The user can assign a group to a project. All descendants get set to that project.
This locks up the main thread so I'm using NSOperations.
I'm using the Apple approved way of doing this, watching for NSManagedObjectContextDidSaveNotification
and merging into the main context.
My saves have been failing with the following error:
Failed to process pending changes before save. The context is still dirty after 100 attempts. Typically this recursive dirtying is caused by a bad validation method, -willSave, or notification handler.
I've stripped all the complexities of my app away, and made the simplest project I could think of. And the error still occurs. I've tried:
Setting the max number of operations on the queue to 1 or 10.

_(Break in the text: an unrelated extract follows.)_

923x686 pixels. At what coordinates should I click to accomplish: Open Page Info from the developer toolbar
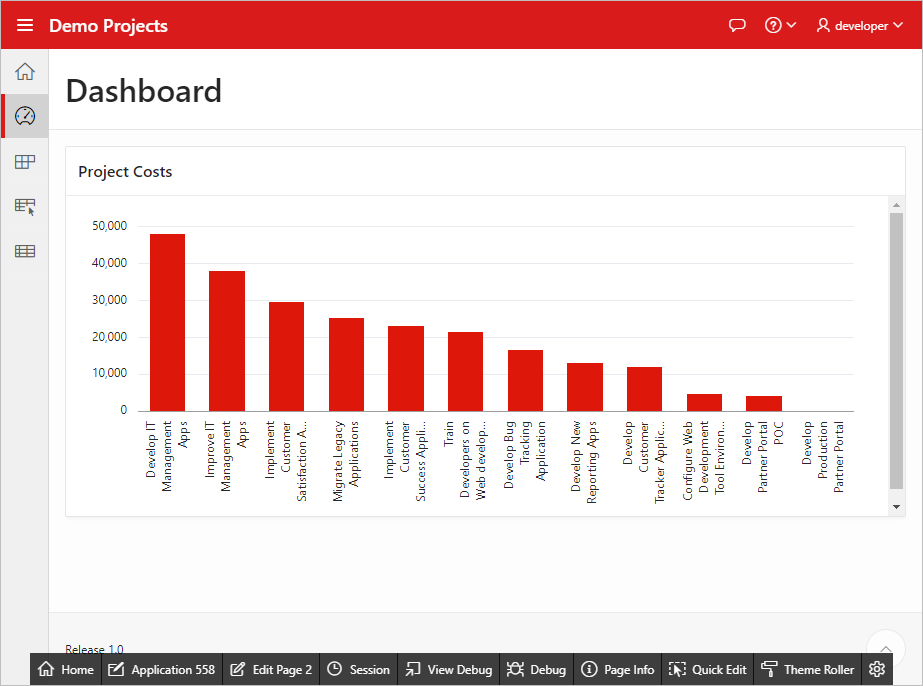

Calling refreshObject:mergeChanges:
at several points in the NSOperation subclass.
Setting merge policies on the managed object context.
Build and Analyze. It comes up empty.
How do I set relationships in an NSOperation without my app crashing? Surely this can't be a limitation of Core Data? Can it?
Download my project: http://synapticmishap.co.uk/CDMTTest1.zip
Main Controller
@implementation JGMainController
-(IBAction)startTest:(id)sender {
NSManagedObjectContext *imoc = [[NSApp delegate] managedObjectContext];
JGProject *newProject = [JGProject insertInManagedObjectContext:imoc];
[newProject setProjectName:@"Project"];
[imoc save];
// Make an Operation Queue
NSOperationQueue *queue = [[NSOperationQueue alloc] init];
[queue setMaxConcurrentOperationCount:1]; // Also crashes with a higher number here (unsurprisingly)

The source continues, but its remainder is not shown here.